§ **Problem 1**:
Translate this sentence from the passage on teaching English in Japan into Spanish: "Be aware that JET participants are often given placements in rural areas and are expected to be ‘cultural ambassadors’ for their country of origin."
§ **Problem 2**:
From the passage on teaching English in Japan, echo the stretch from "After a slump" through "the JET programme." word for word.
§ **Problem 3**:
Write what comes next in the passage on teaching English in Japan, picking up after its final sentence.

§ **Selected excerpt**:
▶

After a slump in demand during the economic troubles of the late 1990s, the opportunities to teach English in Japan are growing once again. Well-known for being one of the most expensive countries in the world to live in, it can be expensive to make the move to Japan. However, teaching salaries are high – especially for those with experience or those on the JET programme.
There are various different options to consider but it is inadvisable to arrive in Japan before you have secured a position. Eikaiwa (English conversation schools), such as AEON, ECC and Berlitz, are good for urban placements but offer lower salaries. Local elementary and high schools employ English ALTs (Assistant Language Teachers) and most of these positions are found via recruitment agencies such as Interac. Finally, the JET (Japan Exchange and Teaching) programme has an excellent reputation and is by far the best option, salary-wise, unless you have the qualifications and experience required for the lucrative yet elusive positions in International Schools. Be aware that JET participants are often given placements in rural areas and are expected to be ‘cultural ambassadors’ for their country of origin. Interviews for ALT/JET positions are held in cities in Canada, USA, UK etc. The JET programme even offers some positions to non-native English speakers.
|Type of Institution||Typical salary (USD/month)||Typical hours||Typical annual leave|
|Eikaiwa (English conversation schools)||2,000 – 3,200 (DOS)||Various shifts but often including evening and weekend work||2 weeks plus national holidays|
|Employed as an ALT (Assistant Language Teacher)||2,500 – 3,500||8am – 4pm Monday to Friday plus some weekend work||6 weeks plus national holidays|
|JET (Japan Exchange and Teaching Programme)||3,500 – 4,200||8am – 4pm Monday to Friday. Extra community work sometimes required in the evenings and on weekends||6 weeks plus national holidays|
|International schools||4,000 upwards||8am – 4pm Monday to Friday plus some weekend work||10 weeks plus national holidays|
Main places for jobs
All major cities and towns.
Degree, TEFL certificate, 1-2 yrs exp.
1. You need to plan ahead. Recruitment agencies have strict annual deadlines for applications. These deadlines vary according to your country of citizenship. Bear in mind that positions are limited and there is considerable competition for them.

◀

§ **Provided information**:
▶

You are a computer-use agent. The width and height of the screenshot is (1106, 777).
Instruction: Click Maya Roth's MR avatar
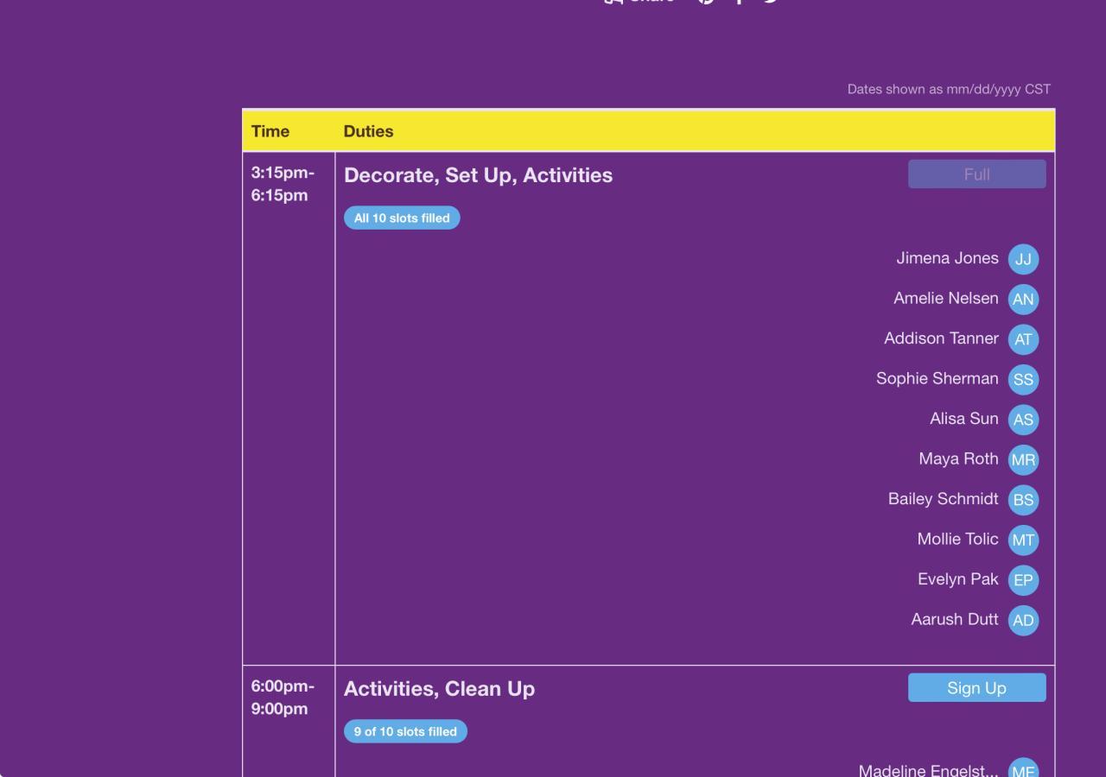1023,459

◀
▶

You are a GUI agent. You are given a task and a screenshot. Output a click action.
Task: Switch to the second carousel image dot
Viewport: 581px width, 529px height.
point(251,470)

◀

§ **Exercise output 1**:
Tenga en cuenta que a los participantes de JET a menudo se les asignan puestos en zonas rurales y se espera que sean ‘embajadores culturales’ de su país de origen.

§ **Exercise output 2**:
After a slump in demand during the economic troubles of the late 1990s, the opportunities to teach English in Japan are growing once again. Well-known for being one of the most expensive countries in the world to live in, it can be expensive to make the move to Japan. However, teaching salaries are high – especially for those with experience or those on the JET programme.

§ **Exercise output 3**:
2. Think carefully whether you would prefer to teach in an urban or rural area. The JET programme is better for the latter and you need to apply in December for a September start the following year.
3. When applying for teaching positions, make sure you emphasise your interest in the culture of Japan and mention any language skills you have already. Your CV should be meticulously detailed.
A degree is obligatory for those hoping to teach in Japan as you cannot get a work permit without one. Given that accommodation costs are so high, you will need some savings to help you through the initial period.
Cost of living
The cost of accommodation in Japan is very high and securing an apartment is expensive as you will have to pay agent fees and a large deposit. Medical costs can be astronomical so make sure health insurance is included in your contract or else arrange it yourself beforehand. Travelling in Japan is expensive but highly efficient.
Tax and salary information
Income tax is paid by your employer at the end of each month and you will be given a payslip detailing relevant deductions.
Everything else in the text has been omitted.